Captain Elizabeth Santiago lived off-base in Fountain and bicycled to work every morning except when it was snowy. A good tough ride up the mountain in the early morning air made up for a lot of hours spent in the Pit, living on commissary pizza and Coke.

But although it was an absolutely perfect spring day, Elizabeth barely noticed. She left her apartment an hour early, nearly beat her record time getting up the mountain, and waved her ID at the gate guard as she shot through the checkpoint. Today was the day. MARIO was going to war.

Down in the bowels of Cheyenne Mountain, she changed into her duty uniform and got an extra-large double-strength latte before heading for the Pit. The Air Force had reactivated the place and spent millions refurbishing and cleaning the old Cold War bunker, but the air always felt clammy and mildewy. A hot drink helped.

The Space Control Center was a lot more crowded than usual. Elizabeth wasn't the only Gold team member to show up early, none of the White team wanted to leave, and there were even some of the Blue shift hanging around. She glanced up at the big board. There was MARIO, a bright blue circle moving along its orbit plot. Two hours until the stabilizing burn to park it at L1. Then things would get interesting.

Elizabeth conferred with her White counterpart, Richard Lee. "Status?"

"Everything's go so far. Power's good and we did the yaw maneuver at 0300."

"Targets?"

"The Eritrean one is still on course to intercept Westinghouse 32, and the Singaporean one just did a station-keeping burn. The rest are just sitting there, acting innocent."

"Do you think they're all pirate sats?" Elizabeth looked over at the smaller display showing the half dozen or so vehicles at L1.
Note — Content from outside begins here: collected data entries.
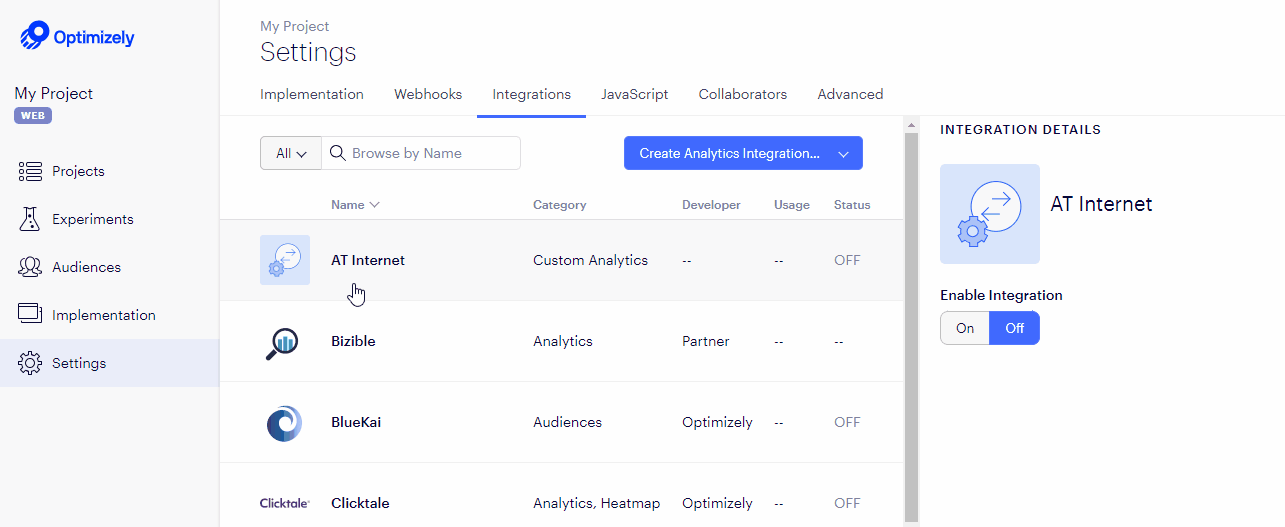Open Projects from the sidebar icon
1285x527 pixels.
coord(30,171)
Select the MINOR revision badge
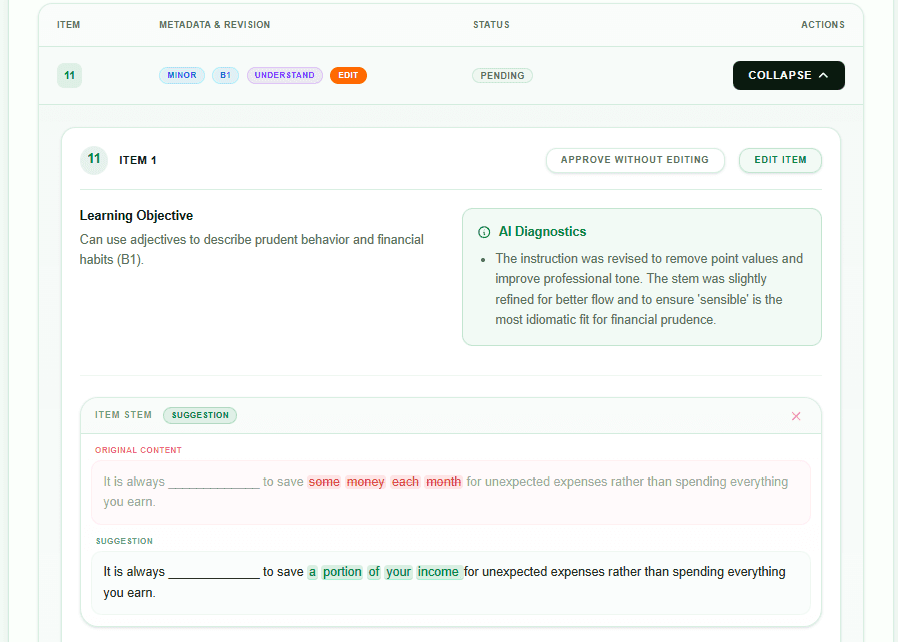This screenshot has width=898, height=642. click(182, 75)
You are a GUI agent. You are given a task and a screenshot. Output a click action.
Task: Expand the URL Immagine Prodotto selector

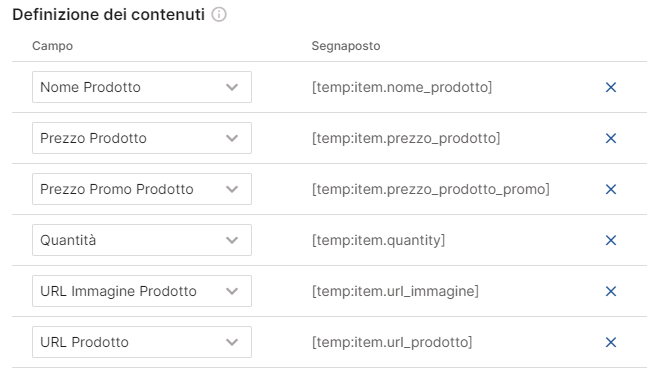click(x=142, y=291)
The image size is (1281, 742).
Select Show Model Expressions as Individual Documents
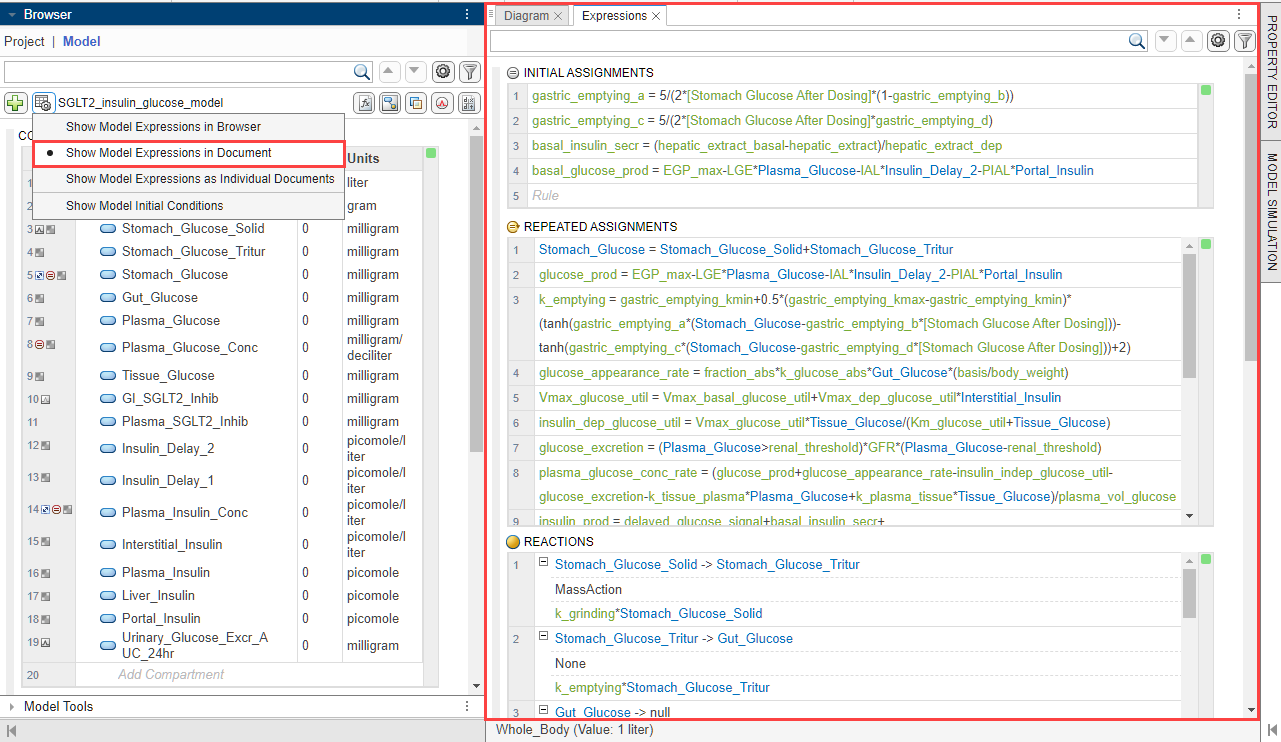tap(200, 179)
"We know the French one isn't, and the Brazilian one probably isn't. But the others--who knows? Another one launched today."

"Really?"

"Yep. Called 'Lunar science observer.' A real Model UN--sea launch off Venezuela, Chinese booster, payload's flagged Liberian--"

"Always a good sign."

"And the ownership's Laotian."

"Because Laos has so many big space investors. Jesus. Why don't they just say it's a helium pirate sat?"

"Then we'd have to quit calling MARIO a 'resupply and inspection orbiter.'"

"Fine with me. I always preferred 'space superiority fighter' myself." She showed her teeth as she smiled.

A chime rang to announce the 0800 shift change. Whites gave way to Golds, and Elizabeth slipped into the command chair. It was going to be a busy day.

For the rest of the morning, the Gold team busied itself getting MARIO parked and stable at the L1 point. Their bird was an aluminum box very much like a two-drawer filing cabinet with long photovoltaic wings stretching out on either side. Its ion motor could take it almost anywhere within the Earth–Moon system, so long as you weren't in a hurry.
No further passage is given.